_TASKS TO CARRY OUT_
• A. In the passage about Baez's short story, which character desired "The Red Shoes"?
• B. Reproduce the passage about Baez's short story word for word, between "Baez was so" and "free at last.", inclusive.

_PAGE TEXT_
▽

Baez was so brilliant in her writing that she gave female readers a short story to motivate them to reflect upon their biological needs, via a metaphor that were as clear, bright and colorful as “The Red Shoes” the character Zuleika desired (Baez pg. 17). It is a story that helps mend a broken bridge, perhaps allowing the female readers an opportunity to transit with liberty to the other side and achieve a better and healthier understanding of their biological self and needs. Rejecting the notion that those feelings where, as professed by both females and males in our society, an act of lust. No longer succumbing to the shadows of guilt and shame, free at last.
Red, a color that in many ways speaks to the changes of a woman’s body, when she steps out of the cocoon to become a woman and learns of her monthly date with that color. Or red, the color of lust and the devil, oh what an evil color some say, red the provocative color of the whores. Baez in a stroke of genius uses this short story to dissociate the idea that a female’s biological transformation is something to be shameful for. No, it is beautiful and it is red, liberating idea indeed.

△

_DATASET RECORDS_
▽

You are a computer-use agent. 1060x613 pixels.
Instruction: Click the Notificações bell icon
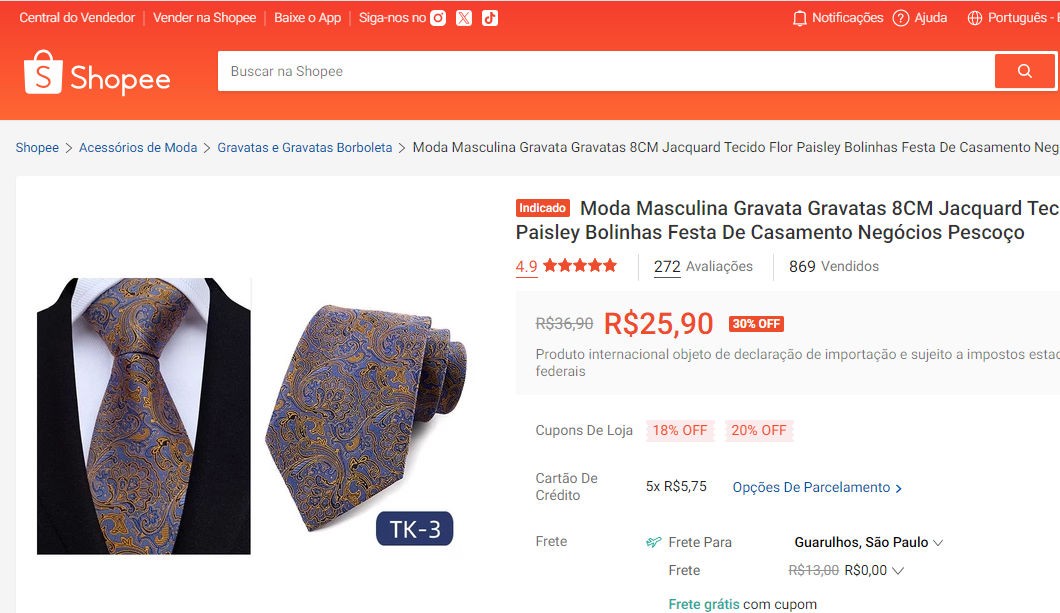[x=799, y=18]
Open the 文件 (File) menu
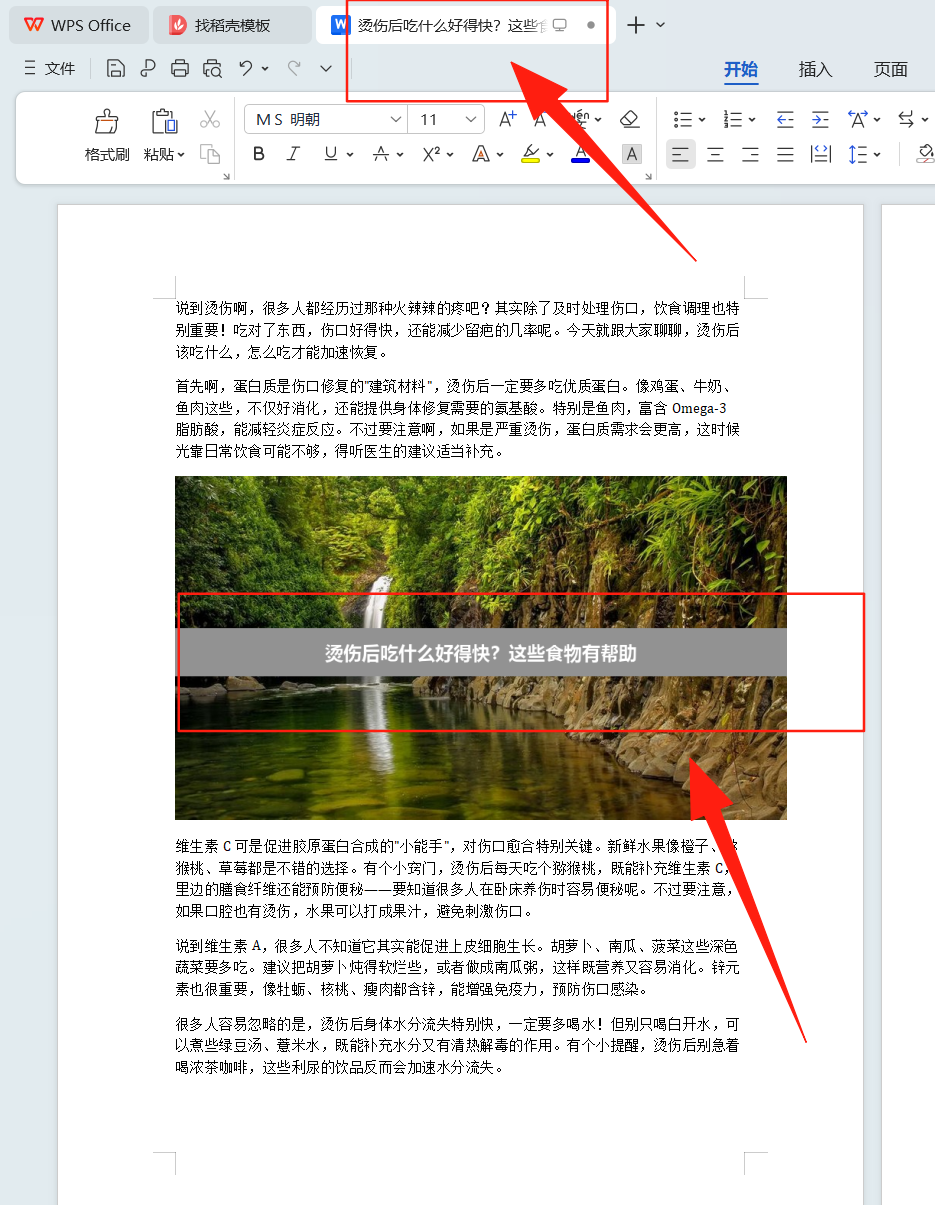This screenshot has width=935, height=1205. pyautogui.click(x=50, y=68)
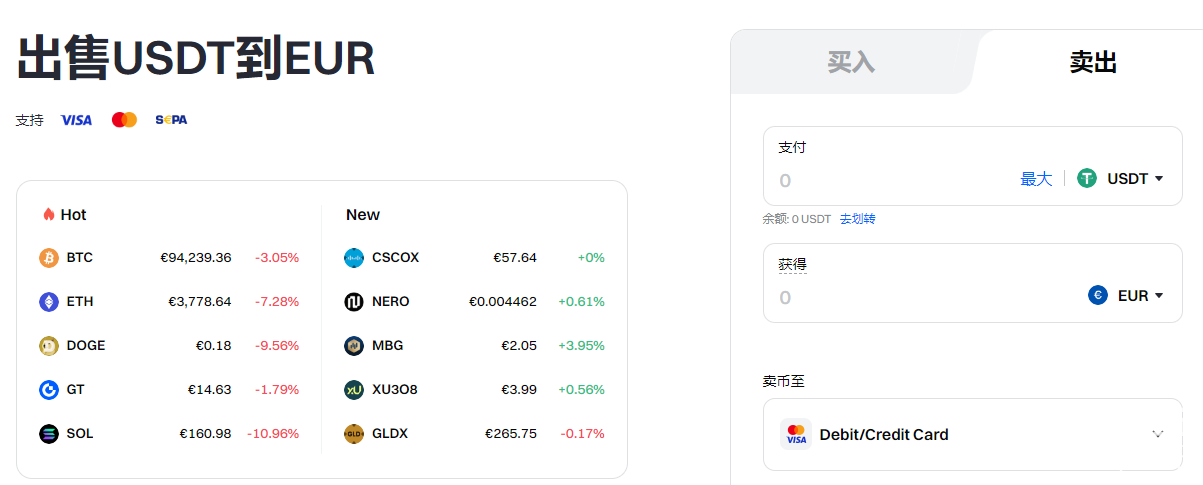Click the SEPA payment logo
This screenshot has height=485, width=1203.
pyautogui.click(x=171, y=120)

△

_COMPLETED EXERCISE_
• A. Zuleika

• B.
Baez was so brilliant in her writing that she gave female readers a short story to motivate them to reflect upon their biological needs, via a metaphor that were as clear, bright and colorful as “The Red Shoes” the character Zuleika desired (Baez pg. 17). It is a story that helps mend a broken bridge, perhaps allowing the female readers an opportunity to transit with liberty to the other side and achieve a better and healthier understanding of their biological self and needs. Rejecting the notion that those feelings where, as professed by both females and males in our society, an act of lust. No longer succumbing to the shadows of guilt and shame, free at last.